Tumor samples of pancreatic ductal adenocarcinoma patients, who underwent resection surgery, were implanted into NOD/SCID mice to construct pancreatic cancer patient-derived xenograft (PDX) models and explore the biological changes in the different generations of PDXs. Ten PDXs were successfully generated, and the tumor formation rate of F1 PDXs was found to be 38.46%, which was lower than F2 (77.78%) and F3 (71.43%) PDXs. In addition, latent periods of tumorigenesis of F2 and F3 PDXs were significantly shorter, compared to that in F1 PDXs (P<0.05). Comparison of H&E staining of tumor tissue from primary pancreatic cancer and PDXs showed that all three generations of PDXs had similar histopathology to primary pancreatic cancer, indicating that PDXs may well reproduce the histological patterns of primary human cancer.

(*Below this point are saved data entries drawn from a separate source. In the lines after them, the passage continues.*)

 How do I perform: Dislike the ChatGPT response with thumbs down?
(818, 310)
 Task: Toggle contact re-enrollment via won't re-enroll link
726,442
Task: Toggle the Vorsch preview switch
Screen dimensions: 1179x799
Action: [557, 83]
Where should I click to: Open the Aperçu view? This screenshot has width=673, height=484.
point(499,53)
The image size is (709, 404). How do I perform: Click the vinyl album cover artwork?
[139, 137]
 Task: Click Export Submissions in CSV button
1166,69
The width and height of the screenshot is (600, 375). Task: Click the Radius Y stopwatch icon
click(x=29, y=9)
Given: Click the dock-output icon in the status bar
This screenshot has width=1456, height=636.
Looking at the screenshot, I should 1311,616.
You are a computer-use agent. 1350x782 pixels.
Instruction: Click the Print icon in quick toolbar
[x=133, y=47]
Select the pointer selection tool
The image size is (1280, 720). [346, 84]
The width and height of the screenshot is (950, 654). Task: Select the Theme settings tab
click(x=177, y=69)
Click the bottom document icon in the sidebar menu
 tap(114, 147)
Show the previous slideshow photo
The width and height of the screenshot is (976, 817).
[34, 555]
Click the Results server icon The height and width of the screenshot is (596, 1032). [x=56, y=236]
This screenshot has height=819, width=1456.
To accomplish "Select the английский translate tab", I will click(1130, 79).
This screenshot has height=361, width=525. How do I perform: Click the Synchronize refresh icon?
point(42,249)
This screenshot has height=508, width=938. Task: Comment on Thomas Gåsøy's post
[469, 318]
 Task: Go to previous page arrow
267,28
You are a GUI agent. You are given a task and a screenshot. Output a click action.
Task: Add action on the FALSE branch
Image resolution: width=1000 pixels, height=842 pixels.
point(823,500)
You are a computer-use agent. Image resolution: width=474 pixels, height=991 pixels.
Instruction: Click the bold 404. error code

Besides, Ki67 expression was increased in all three generations of PDXs compared to primary tumors of patients, and additionally, EpCAM expression was increased in F3 PDXs. These results were corroborated by the real-time qPCR and western blot results. Therefore, we concluded that PDXs are able to preserve the differentiation degree, morphological characteristics, and structural features of tumor cells. Furthermore, the latent periods of tumorigenesis are shortened after the first generation, which may be attributed to an increase in expression levels of tumor promoters such as Ki67 and EpCAM. PDX models may become an efficient tool for pancreatic cancer research.